Mzee Enock Ondego. PHOTO/LABAN WALLOGA. 


Posted Friday, July 24 2009 at 18:41

In Summary

  • Ondego recalls his days as a confidante of Kenya’s first head of state -- and the sad day his friend died

Enock Ondego’s story begins in a village called Mazigolo, Kenya in what was then known as South Maragoli in Western province, where he was born in 1930. He started teaching at 17 and would soon leave for Nairobi to join the pre-independence clamour for African political rights, working with the likes of Tom Mboya, James Gichuru and Jaramogi Oginga Odinga We pick up his story shortly after independence after his attempts to run for the Mombasa parliamentary seat were thwarted by Kanu in favour of home-grown Juma Boy.

After being (rejected) by the new government I decided to go back to teaching. I was posted to Kwale district. I did not want to go to Maragoli.

“I taught at Samburu primary school near Maji ya Chumvi, on the main Mombasa-Nairobi highway.

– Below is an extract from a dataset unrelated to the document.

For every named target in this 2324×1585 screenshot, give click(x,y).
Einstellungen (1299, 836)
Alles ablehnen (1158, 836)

We were all very happy, and Kenya was celebrating – I started to compose songs crying for our struggle and praising our new country and the new leaders.

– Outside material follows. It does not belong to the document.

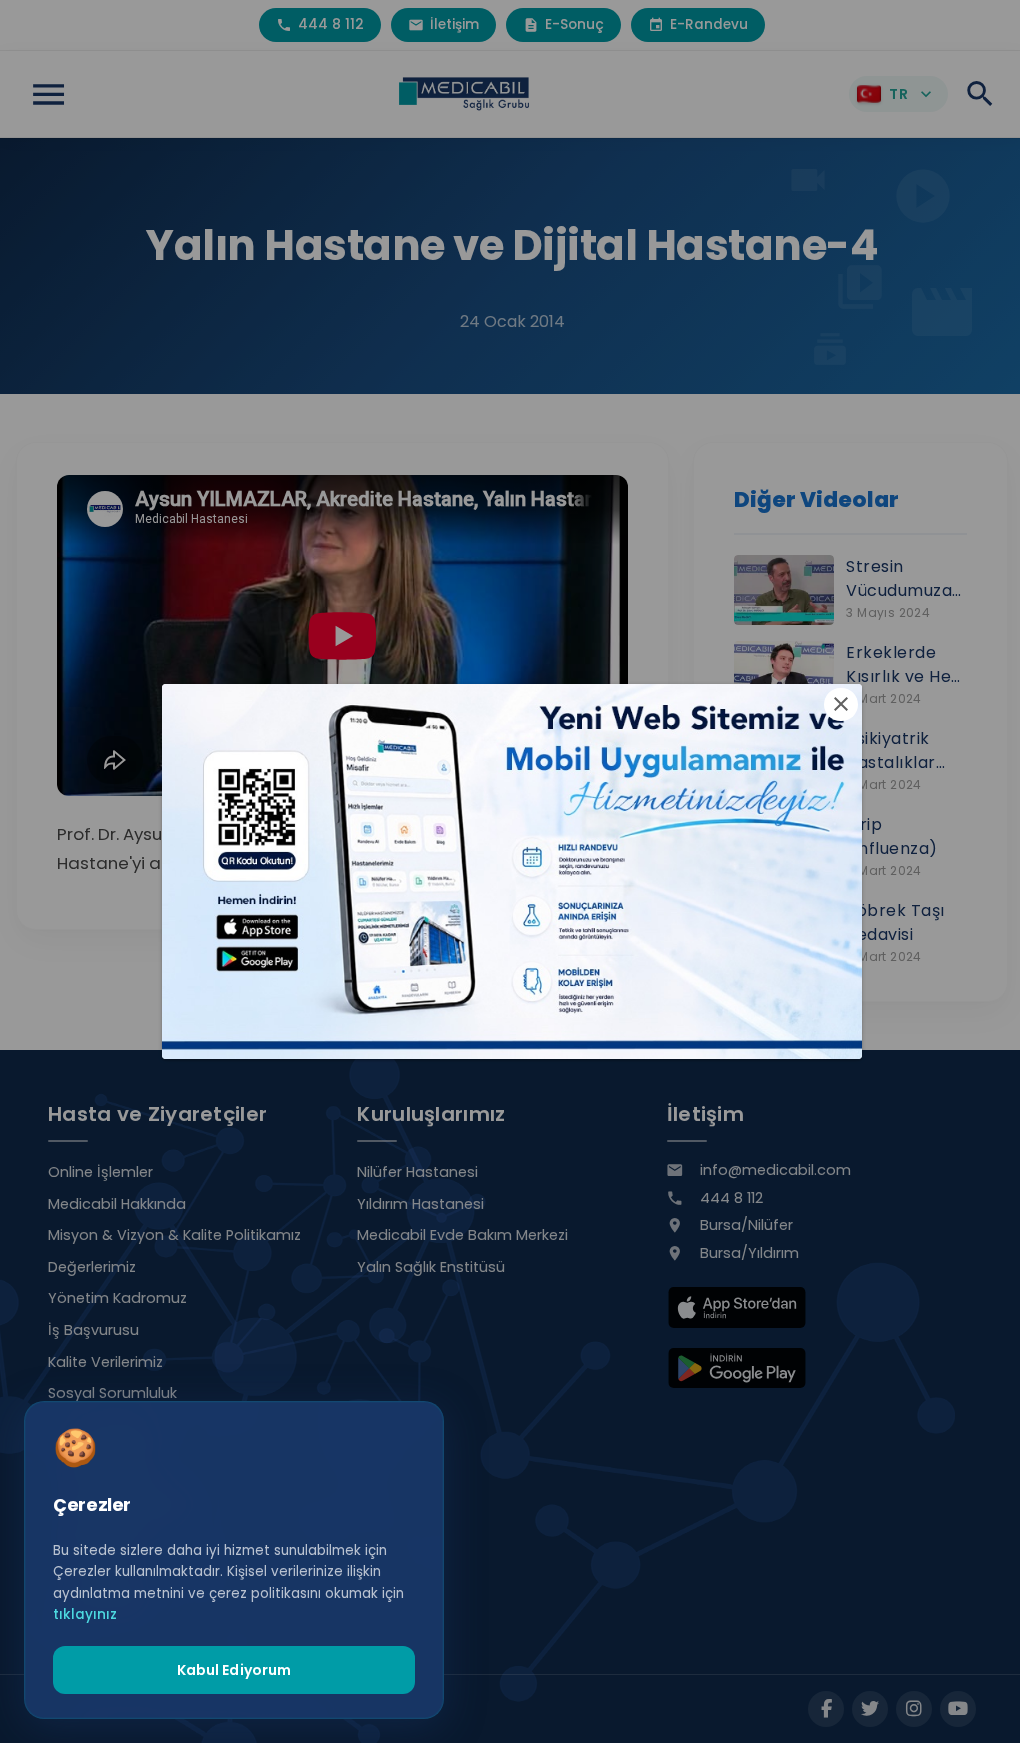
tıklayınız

This is how I became the first teacher to sing for the president. When Kenyatta was on his way to Mombasa, I arranged that we would come to the road to cheer. I was the first in Kenya to do this. Before me choirs were only in churches.

Now there is something I have not told you.

In Nairobi things were terrible. Even if I was not a Gikuyu, I was very moved by the things the colonial government was doing. I saw a lot. I saw women in Shauri Moyo.

They made them sit with their legs open and their skirts hiked. Then – I am a man of God, it is improper to say this – the askaris molested them with Tusker bottles – the long Tusker bottles… they would put in between her legs and one would kick with all his strength, until the woman collapses.

It was this that made me start to compose.

Then, one day I saw a blue tractor with a harrow. There were Gikuyu women chained to the harrow with one hand, and to the bridge with the other, the bridge above the dirty water in Pumwani. There were 7 women.

They were asking them, “Where are your husbands?”

“We don’t know,” they were saying, “We don’t know.”

“So you die,” said one of the Askaris.

And one of the women said, “Then we will be with God.”

And so the tractor roared into action, and the women were dragged, and started to hit each other as they were stretched, and they were pulled until they died there. I saw everything...the blood, the screams…they kept calling God’s name. Ngai, Ngai.

I felt a lot of pain.

And that was the subject of the song I sang for Kenyatta, and when he heard my children singing, he cried.

We also sang the other song, Kenya’s most famous independence song. Did you know that I composed it?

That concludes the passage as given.